La France va convoquer l’ambassadeur de Russie « dans les prochains jours » après la mise au jour d’une vaste campagne de cyberattaques menée, selon Paris, par les services de sécurité russes. L’annonce a été faite lundi par le ministre des Affaires étrangères, Jean-Noël Barrot, sur BFMTV-RMC. Le chef de la diplomatie française a précisé que neuf individus et quatre entités feraient également l’objet de sanctions pour leur implication présumée dans cette campagne « orchestrée par le FSB », le Service fédéral de sécurité russe.
Des opérations de sabotage et d’espionnage
Selon Jean-Noël Barrot, les attaques visaient des ministères, des entreprises et des opérateurs dans une dizaine de pays européens. Elles avaient pour objectif de collecter des informations sensibles ou de perturber le fonctionnement d’infrastructures critiques. Le ministre a notamment évoqué des tentatives de sabotage d’infrastructures ferroviaires en Pologne, tout en assurant que la France disposait des moyens nécessaires pour détecter ce type d’opérations.
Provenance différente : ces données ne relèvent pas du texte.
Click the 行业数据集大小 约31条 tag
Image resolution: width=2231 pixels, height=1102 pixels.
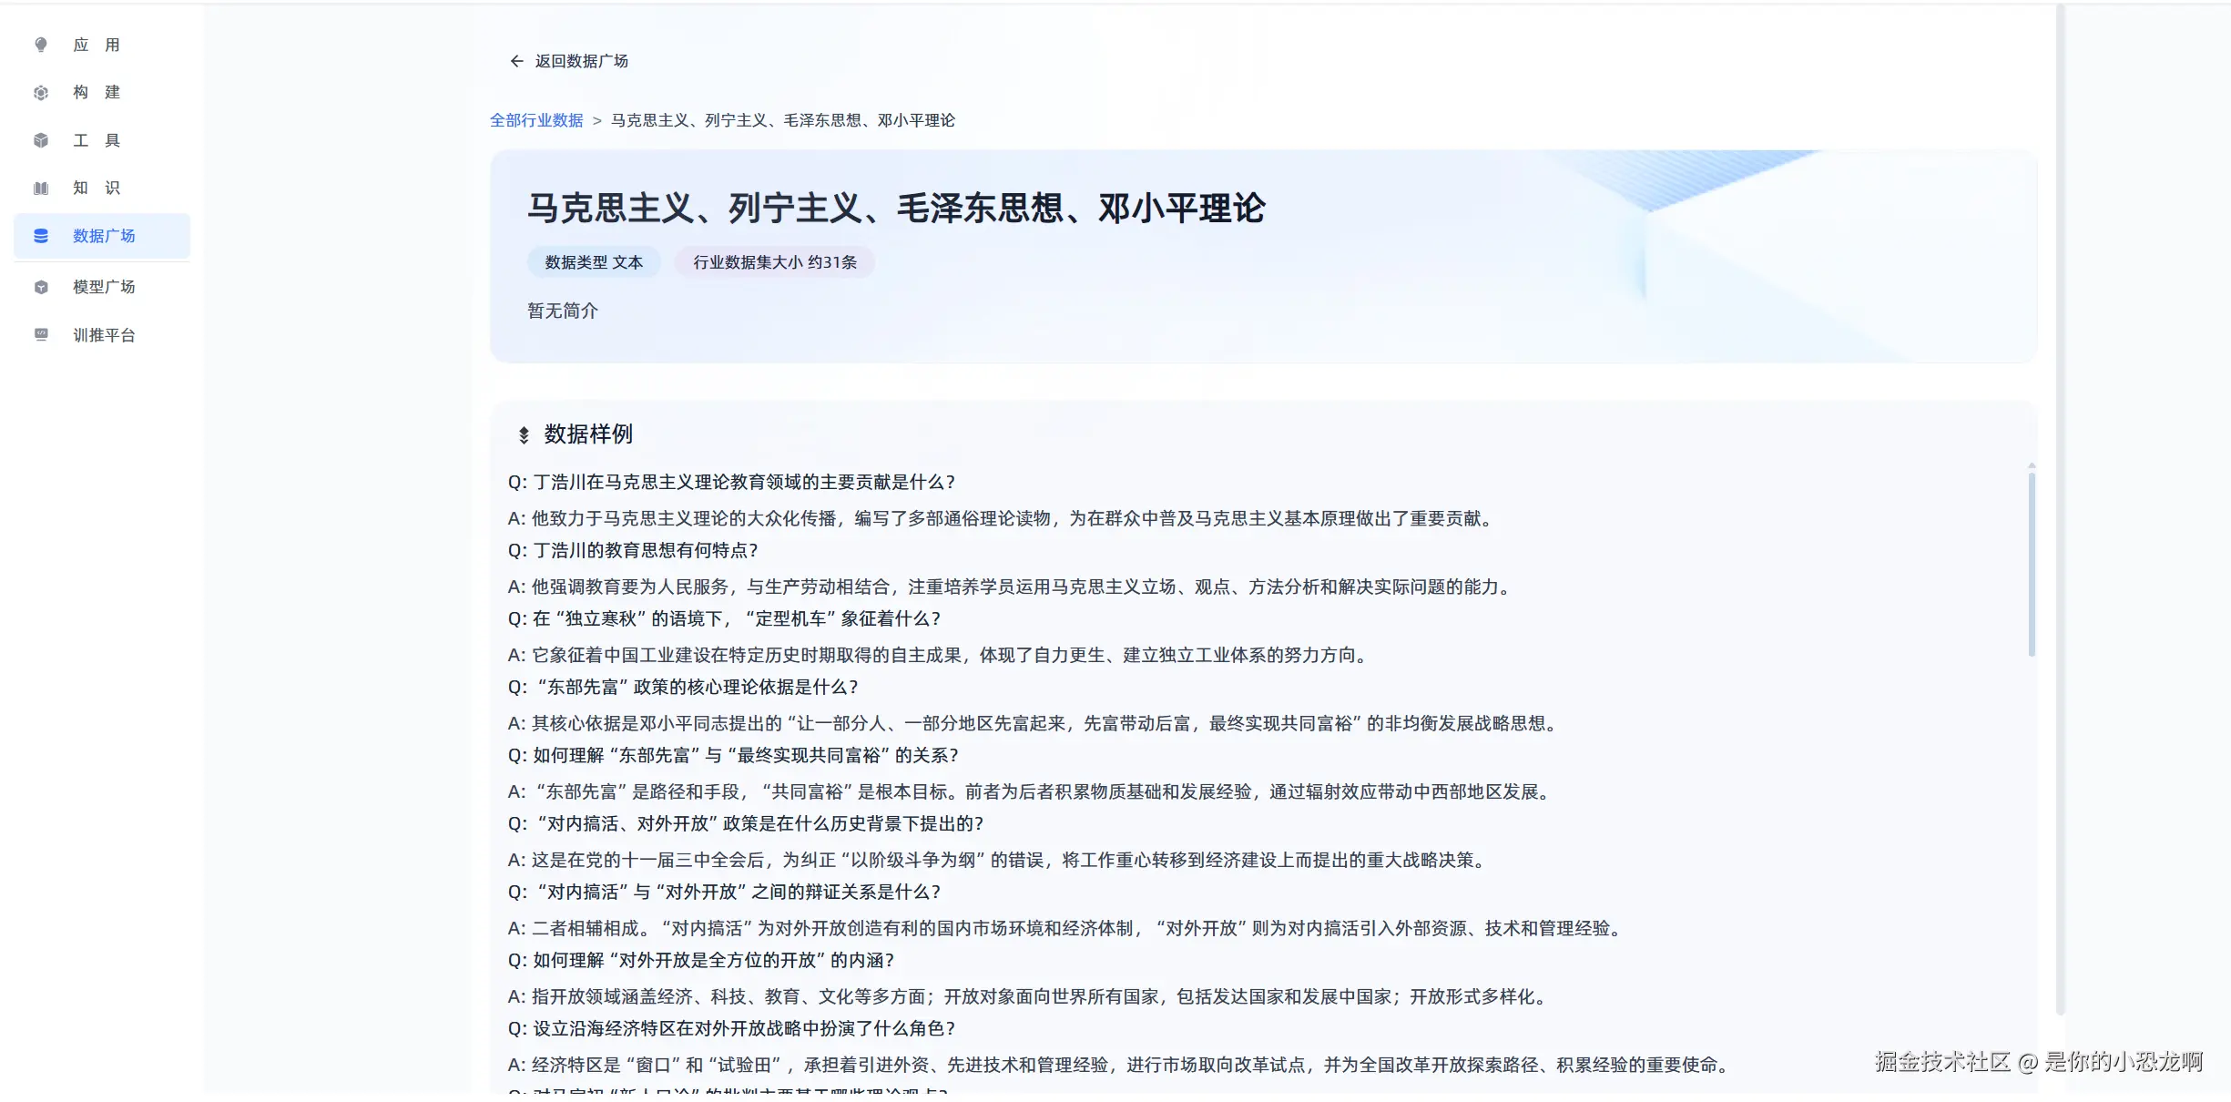click(774, 262)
Jean-Noël Barrot a estimé que la France avait « considérablement renforcé » ses capacités de protection face aux cybermenaces. Il a cité le rôle de Viginum, chargé de la lutte contre les ingérences numériques étrangères, et de l’Agence nationale de la sécurité des systèmes d’information (Anssi). Selon le ministre, ces dispositifs permettent notamment de contrer les campagnes de désinformation susceptibles d’affecter les processus électoraux.